Guitar Pro outputs sound by means of a library and/or, as of version 5, the "Realistic Sound Engine" (RSE) which uses high quality recorded samples for a more realistic playback. By using its live preview feature musicians may play along with the song, following the tablature played in real time.

Files composed using Guitar Pro are recorded in the GP, GPX, GP5, GP4 and GP3 format, corresponding to versions 7, 6, 5, 4, and 3 of the software. These file formats lack forward compatibility, and opening them in an older version of Guitar Pro prompts the user to upgrade their software to the respective version.

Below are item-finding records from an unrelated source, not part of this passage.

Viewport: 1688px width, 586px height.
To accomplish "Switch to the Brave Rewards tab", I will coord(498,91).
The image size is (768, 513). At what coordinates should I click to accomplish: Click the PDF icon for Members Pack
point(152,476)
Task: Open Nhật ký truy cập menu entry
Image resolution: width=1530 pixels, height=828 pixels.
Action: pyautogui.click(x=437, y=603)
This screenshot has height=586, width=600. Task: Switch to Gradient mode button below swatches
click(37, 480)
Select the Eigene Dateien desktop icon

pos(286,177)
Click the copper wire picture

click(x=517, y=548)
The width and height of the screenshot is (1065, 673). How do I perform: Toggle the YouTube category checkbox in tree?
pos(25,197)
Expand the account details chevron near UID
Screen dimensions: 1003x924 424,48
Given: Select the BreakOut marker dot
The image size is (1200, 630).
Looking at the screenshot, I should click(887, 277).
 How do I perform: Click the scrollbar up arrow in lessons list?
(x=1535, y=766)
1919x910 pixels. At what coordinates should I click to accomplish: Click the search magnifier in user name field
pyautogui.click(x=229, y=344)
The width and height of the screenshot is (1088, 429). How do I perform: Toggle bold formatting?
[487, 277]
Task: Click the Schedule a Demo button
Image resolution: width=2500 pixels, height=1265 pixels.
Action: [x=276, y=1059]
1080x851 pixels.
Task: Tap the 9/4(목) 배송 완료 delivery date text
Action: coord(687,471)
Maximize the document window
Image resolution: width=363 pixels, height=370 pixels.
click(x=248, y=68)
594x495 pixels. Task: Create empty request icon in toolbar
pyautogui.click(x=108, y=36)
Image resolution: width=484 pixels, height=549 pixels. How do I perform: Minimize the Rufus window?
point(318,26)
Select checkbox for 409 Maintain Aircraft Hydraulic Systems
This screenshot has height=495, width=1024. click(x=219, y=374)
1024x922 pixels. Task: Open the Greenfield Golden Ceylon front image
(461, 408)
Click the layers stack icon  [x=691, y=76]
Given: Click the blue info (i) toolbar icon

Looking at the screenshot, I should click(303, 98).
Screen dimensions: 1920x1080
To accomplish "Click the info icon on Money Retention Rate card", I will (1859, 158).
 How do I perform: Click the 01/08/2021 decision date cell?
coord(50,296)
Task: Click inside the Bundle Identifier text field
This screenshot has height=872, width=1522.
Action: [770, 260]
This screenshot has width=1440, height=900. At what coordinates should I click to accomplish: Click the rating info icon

The distribution of these files was widely carried out on the Internet, being produced by fans often by ear, and included songs both of underground and mainstream artists. The main hub for Guitar Pro tabs was (and still is) the Arobas-owned mySongBook. However, the Music Publishers Association (MPA), claiming to represent sheet music companies, raised copyright issues and pressured websites offering the files to cease distribution. This included then-president Lauren Keiser threatening jail time for those involved. Subsequently, distribution became much more dispersed, and mySongBook itself was forced to follow much stricter practices.